February 23, 2009

Wenchie's Stimulus Plan

Once upon a time, I was married to an alcoholic. He was my best friend and understood me in ways that most other people never do.

He understood that "Xena" was not about hot women in studded, leather mini-skirts -- it was about a code of honor. He understood why I have a deep, instinctive mistrust of cats. He understood my need to always rock the boat because it's a necessary evil, and if I'm going to have to be the black sheep, so be it.

But that fucker stole several hundred dollars from us each week to buy booze for himself and his toadies, and by the time I left him, I was thousands of dollars in debt. And I will never forgive him for the choices I was forced to make.

Electric bill or groceries? Gas for the car or that money we owe my cousin for dinner? Phone bill or dog food? Well, that last one wasn't too hard. ALWAYS pay the phone bill so that no one knows you're broke. The dogs could eat crackers and dog treats for a couple days.

Ah, there's nothing like the shame of being married to an idiot who is ruining your life. I hated to cop to My Biggest Fuck-Up Ever In A Long Line Of Fuck-Ups, but I had to cop to it in order to explain to people why I was divorcing the man that my friends and family liked so much.

He was fooling you, people! And, well, so was I. Of course, now I'm happy to tell anyone who will listen, like the entire internet, what a piece of dead-weight feces he was.

And we're nearing my point, which is Wenchie's Stimulus Plan, devised because I know what it's like to be flat broke. But before you assume that I'm going to regurgitate what I've heard or read somewhere else, here me out -- my idea is pretty new and radical.

When I was going through my divorce and living in Billi's basement and mooching rides off her because my car was reposessed, a person close to my family sent me a check for $500. Just out of the blue. And with it was a note that said they know how expensive divorce is, and they were giving me a gift -- not a loan -- because they could. And because I needed it.

That check became the deposit on an apartment for me. And I kinda feel bad mentioning it without mentioning all the other amazing things that people did for me during that time (you know who you are!). But I guess it struck me because of a.) the size, and b.) it came from such an unexpected source.

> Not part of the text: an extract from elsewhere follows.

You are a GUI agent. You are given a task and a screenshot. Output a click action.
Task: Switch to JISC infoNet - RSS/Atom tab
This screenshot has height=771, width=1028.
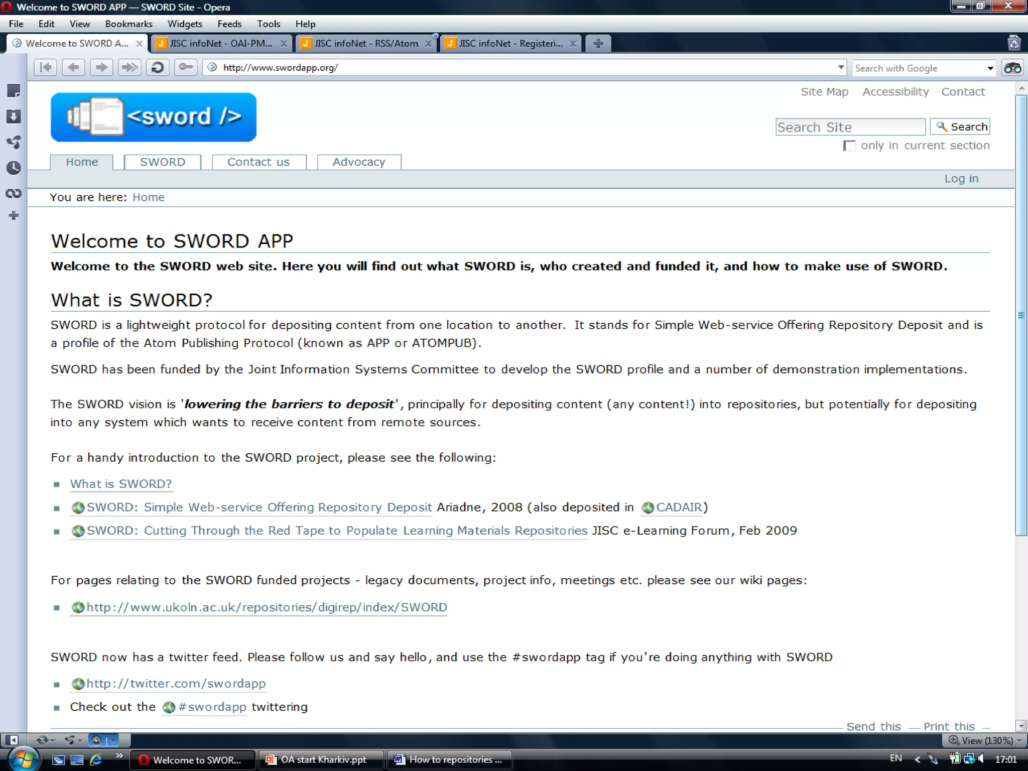[365, 44]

That single act has really shaped my thoughts about money. Like, Person A has money, Person B doesn't. Why can't Person A just give Person B some money?

Now, I'm not talking about propping up deadbeats or enabling addicts. But we all know some person or family whose life has taken a sudden and undeserved crash. We all know someone worse off than us, through no fault of their own. And if you have a job and they don't, a hundred bucks is going to mean a helluva lot more to them than it does to you.

So here's my Stimulus Plan. Decide what you can afford to part with, and go buy someone some diapers for their kid, or a $20 Target gift card, or fifty bucks cash stuck inside a St. Patrick's Day card. It's only money, people.

And yeah, the person receiving it will feel weird about it. So tuck it inside their wallet when they're not looking. But make sure they know that it's a gift, and that you don't care what they do with it.

(And a word of advice if you're the recipient: Know that what your friend is purchasing is their own peace of mind. They hate seeing you worry and suffer, so do your friend a favor and just accept it.)

And if you're still not convinced, remember that what goes around, comes around. The person you help out today will help you out in some completely unexpected way five years from now. Consider it an investment in your own well-being.

We're all in this life together. Let's be Pure Awesome to each other.

Posted on February 23, 2009 07:50 AM

Comments

Wenchie gets so sentimental on us! Where's the sarcasm? But, nice message!

Posted by: KT at February 23, 2009 01:18 PM

A good plan. I was the recipient of a similar gift when I was single and unemployed - a friend paid my rent for *two* months. (Hubby still doesn't know) A little goes a long way, and "pay it forward" is the least I can do now, in a household with two full-time incomes.

Posted by: Lola at February 24, 2009 06:25 AM

Dang - aren't you all Oprah-y today! That's such a sweet idea, I think some times we don't think we have enough to give to make a difference, when really a small amount goes a long way for someone with nothing.

The local news did a story about some schools doing a 'pay it forward' campaign. They have business cards to hand out and everything.